Mikesch hat geschrieben:Falsch. Die Eigenzeit geht genauso schnell, die Ruhelänge ist genau so lang.
Verglichen zu was?
Mikesch hat geschrieben:Auf dem Ion hat sich überhaupt nichts geändert. Deswegen ergeben die Versuche auf dem Ion auch die selben Ergebnisse, als wenn man dieselben Versuche auf der Erde machen täte. Mal abgesehen davon, dass die Schwerkraft usw. eine andere ist.
Schwerkraft mal außen vor. Was bedeutet, die selben Ergebnisse? Auf dem Ion reflektiert man eine Resonantfrequenz von 546THz, welche auf der Erde als 514THz empfangen wird oder reflektiert man 514THz, die auf der Erde wieder als 546THz empfangen werden?
Mikesch hat geschrieben:Nur von der Erde aus gesehen, sieht es aus, als wäre das Ion kürzer geworden und die Zeit würde langsamer vergehen.

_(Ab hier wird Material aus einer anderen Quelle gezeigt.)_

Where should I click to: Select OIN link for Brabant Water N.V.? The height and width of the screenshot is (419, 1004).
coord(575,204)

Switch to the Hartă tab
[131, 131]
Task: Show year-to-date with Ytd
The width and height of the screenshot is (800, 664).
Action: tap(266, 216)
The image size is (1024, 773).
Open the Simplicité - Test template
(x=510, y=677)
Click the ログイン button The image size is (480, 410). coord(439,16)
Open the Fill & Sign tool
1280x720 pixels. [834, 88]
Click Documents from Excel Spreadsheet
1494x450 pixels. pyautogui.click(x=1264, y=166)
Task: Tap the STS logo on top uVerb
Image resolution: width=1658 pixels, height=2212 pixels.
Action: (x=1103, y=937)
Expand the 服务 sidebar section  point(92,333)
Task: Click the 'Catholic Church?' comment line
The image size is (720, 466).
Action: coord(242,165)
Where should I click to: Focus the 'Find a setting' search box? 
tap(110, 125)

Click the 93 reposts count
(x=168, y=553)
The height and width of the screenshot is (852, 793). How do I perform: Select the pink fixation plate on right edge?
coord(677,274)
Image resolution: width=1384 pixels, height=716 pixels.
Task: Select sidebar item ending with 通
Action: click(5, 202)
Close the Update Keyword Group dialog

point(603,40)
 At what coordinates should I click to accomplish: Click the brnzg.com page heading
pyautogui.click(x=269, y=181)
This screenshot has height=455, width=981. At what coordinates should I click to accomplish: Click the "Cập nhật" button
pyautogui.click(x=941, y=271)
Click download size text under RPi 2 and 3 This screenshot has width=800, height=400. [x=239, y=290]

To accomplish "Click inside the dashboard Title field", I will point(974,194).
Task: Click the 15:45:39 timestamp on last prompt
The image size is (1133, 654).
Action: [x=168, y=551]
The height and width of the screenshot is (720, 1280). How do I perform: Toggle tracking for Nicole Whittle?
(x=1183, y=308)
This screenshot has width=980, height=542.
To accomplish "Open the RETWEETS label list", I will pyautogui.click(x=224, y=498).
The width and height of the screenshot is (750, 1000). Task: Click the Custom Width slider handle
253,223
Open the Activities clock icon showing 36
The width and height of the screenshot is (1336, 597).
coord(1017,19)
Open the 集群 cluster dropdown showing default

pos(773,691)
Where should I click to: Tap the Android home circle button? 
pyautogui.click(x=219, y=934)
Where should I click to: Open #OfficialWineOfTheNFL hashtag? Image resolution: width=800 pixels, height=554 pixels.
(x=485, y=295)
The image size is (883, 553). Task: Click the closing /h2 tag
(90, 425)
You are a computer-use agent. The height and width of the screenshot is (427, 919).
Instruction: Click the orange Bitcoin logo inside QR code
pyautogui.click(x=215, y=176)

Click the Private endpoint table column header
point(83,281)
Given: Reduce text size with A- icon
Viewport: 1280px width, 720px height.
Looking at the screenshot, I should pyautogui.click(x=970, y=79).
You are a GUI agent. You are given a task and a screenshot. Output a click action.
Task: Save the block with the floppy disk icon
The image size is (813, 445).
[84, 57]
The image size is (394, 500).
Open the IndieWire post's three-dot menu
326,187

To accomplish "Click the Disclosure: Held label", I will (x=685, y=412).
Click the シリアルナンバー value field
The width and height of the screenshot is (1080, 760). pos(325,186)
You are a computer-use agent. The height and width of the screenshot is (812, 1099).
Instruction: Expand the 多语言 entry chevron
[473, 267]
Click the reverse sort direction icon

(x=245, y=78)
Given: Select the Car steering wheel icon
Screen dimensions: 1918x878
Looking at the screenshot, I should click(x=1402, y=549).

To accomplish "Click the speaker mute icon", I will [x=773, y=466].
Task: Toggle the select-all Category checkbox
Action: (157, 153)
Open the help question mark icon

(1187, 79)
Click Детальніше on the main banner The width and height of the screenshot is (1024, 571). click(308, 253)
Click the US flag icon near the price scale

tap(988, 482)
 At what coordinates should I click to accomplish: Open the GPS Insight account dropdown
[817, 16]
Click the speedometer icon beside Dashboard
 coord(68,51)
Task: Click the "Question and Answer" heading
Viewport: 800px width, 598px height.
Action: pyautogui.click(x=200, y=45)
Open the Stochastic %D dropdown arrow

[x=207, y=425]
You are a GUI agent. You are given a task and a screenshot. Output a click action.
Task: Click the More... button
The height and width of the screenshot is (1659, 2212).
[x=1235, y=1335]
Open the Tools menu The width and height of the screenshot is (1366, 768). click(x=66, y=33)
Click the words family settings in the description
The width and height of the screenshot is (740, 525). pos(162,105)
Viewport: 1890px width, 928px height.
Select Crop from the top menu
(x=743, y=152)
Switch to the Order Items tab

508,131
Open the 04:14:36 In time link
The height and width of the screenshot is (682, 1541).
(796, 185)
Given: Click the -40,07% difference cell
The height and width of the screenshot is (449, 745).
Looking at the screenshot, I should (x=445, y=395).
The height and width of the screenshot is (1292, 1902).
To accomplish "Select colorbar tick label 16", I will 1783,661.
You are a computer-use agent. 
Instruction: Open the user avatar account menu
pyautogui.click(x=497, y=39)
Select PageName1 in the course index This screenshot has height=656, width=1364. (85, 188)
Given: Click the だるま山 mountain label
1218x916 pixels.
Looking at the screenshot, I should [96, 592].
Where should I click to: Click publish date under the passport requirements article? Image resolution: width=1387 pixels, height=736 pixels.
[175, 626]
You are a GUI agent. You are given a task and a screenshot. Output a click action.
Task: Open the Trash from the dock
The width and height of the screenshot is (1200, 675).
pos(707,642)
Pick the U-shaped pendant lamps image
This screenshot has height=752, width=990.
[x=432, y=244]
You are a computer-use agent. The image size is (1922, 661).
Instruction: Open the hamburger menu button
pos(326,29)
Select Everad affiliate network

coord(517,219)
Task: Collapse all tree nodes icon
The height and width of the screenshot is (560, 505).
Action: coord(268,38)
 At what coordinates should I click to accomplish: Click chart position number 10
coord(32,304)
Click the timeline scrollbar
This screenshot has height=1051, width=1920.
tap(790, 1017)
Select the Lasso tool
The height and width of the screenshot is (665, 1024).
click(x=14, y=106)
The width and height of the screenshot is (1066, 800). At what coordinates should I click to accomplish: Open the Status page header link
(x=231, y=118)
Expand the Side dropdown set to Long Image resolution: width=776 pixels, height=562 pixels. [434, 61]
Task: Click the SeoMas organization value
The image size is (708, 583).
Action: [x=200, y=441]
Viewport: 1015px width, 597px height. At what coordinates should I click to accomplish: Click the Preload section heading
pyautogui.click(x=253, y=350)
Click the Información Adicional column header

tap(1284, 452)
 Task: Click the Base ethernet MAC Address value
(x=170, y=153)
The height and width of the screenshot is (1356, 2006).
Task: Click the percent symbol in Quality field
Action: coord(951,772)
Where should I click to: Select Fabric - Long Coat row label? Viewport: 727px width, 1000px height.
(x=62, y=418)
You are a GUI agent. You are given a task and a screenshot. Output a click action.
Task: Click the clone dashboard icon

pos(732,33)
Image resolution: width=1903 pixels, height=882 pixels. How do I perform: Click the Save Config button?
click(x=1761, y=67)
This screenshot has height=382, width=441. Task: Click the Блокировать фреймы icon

Von der Erde aus ist nicht gefragt! Was ist vom Ion aus gesehen? Die Erde "kürzer" geworden und Uhren gehen dort langsamer? Dann wäre man wieder bei den wechselseitig langsamer gehenden Uhren und dem Hirngespinst "scheinbare Längenkontraktion". Das ist Quark hoch Zehn!
Anstatt die Resonanzfrequenz lokal nachzumessen (welche 514THz sein dürfte), sie mit 1m zu multiplizieren und dann zurück zu schicken, misst man lieber die Frequenz, die man mit der lokal langsamer gehenden Uhr höher (mit 546THz) misst, weil die lokalen Zählperioden länger dauern, wendet darauf den rel. Doppler an und nimmt an, auf der Erde würden dann eh' nur wieder 514THz ankommen, wie umgekehrt zuvor beim Ion. Ich habe in meinem PDF ganz deutlich und klar beschieben, wie der rel. Doppler-Effekt mit nur einer einzigen tatsächlich langsamer gehenden Uhr symmetrisch wird - ganz ohne Längenkontraktion und logischerweise auch ohne wechselseitige Zeitdilatation. Kannst du ja noch mal nachlesen, bis du es begreifst, aber ich habe da wenig Hoffnung für dich und leider nicht nur für dich.